— The problem —
Look below for the line that contains "Screen dimensions: 1021x595", then copy it and each following line exactly, through and including the line that contains "Select the Stratejik Hedef 3.1 row title".

— Supplied information —
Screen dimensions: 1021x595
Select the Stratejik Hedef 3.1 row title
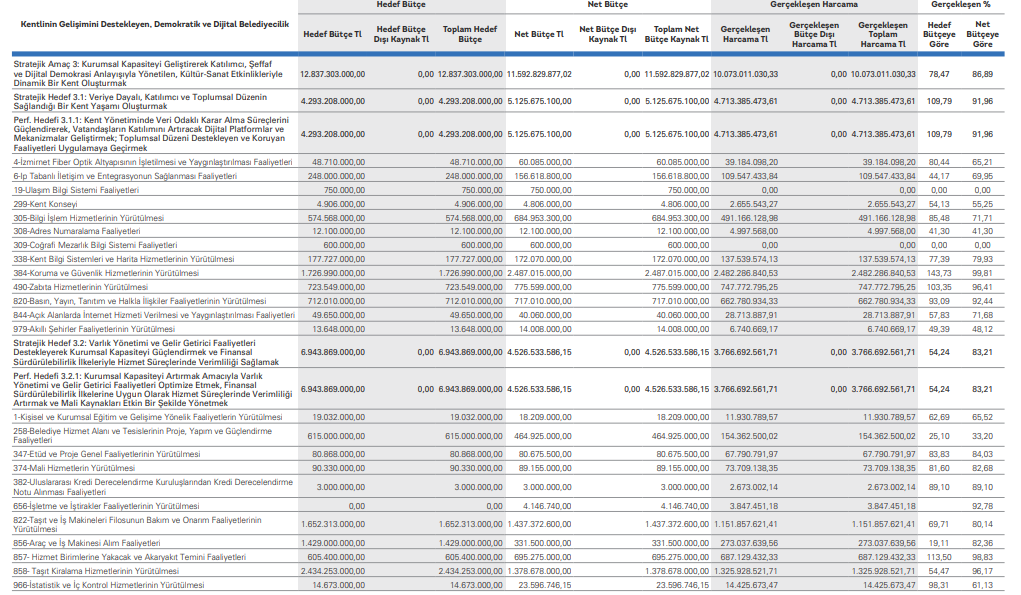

...

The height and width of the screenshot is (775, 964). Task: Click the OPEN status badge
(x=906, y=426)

* * *

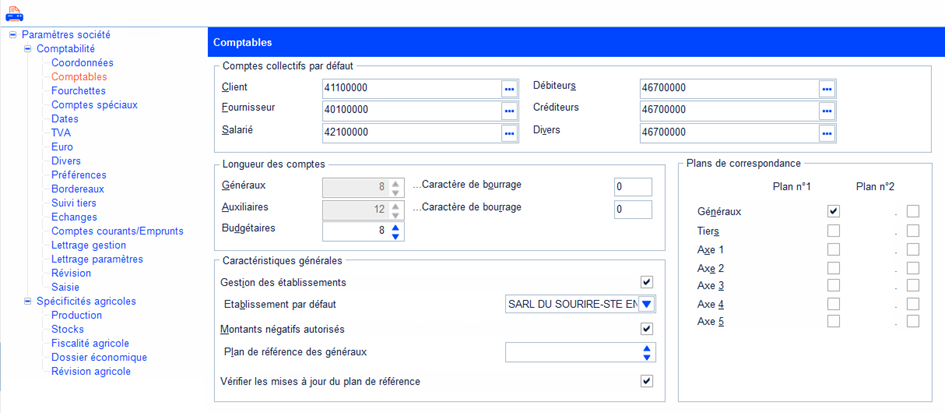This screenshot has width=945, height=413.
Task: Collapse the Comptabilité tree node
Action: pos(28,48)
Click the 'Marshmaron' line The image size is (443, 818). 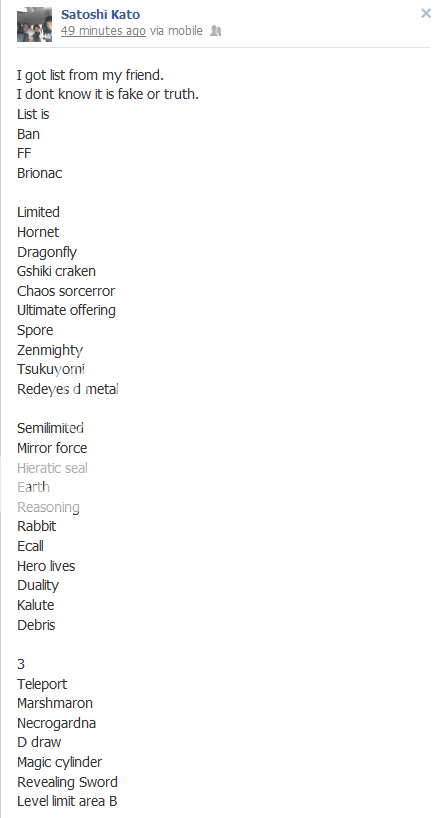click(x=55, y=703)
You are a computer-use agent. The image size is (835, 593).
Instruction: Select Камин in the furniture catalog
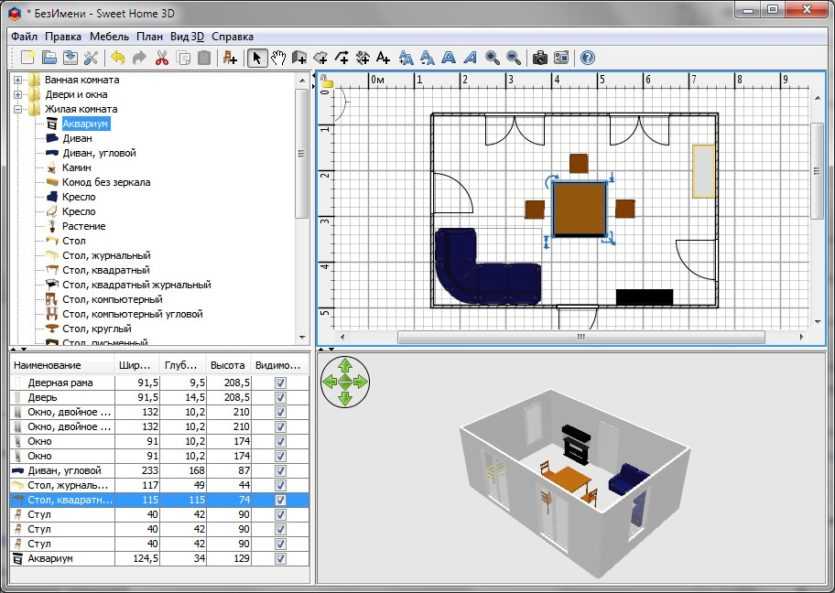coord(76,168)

— Reply —
Screen dimensions: 1021x595
Select the Stratejik Hedef 3.1 row title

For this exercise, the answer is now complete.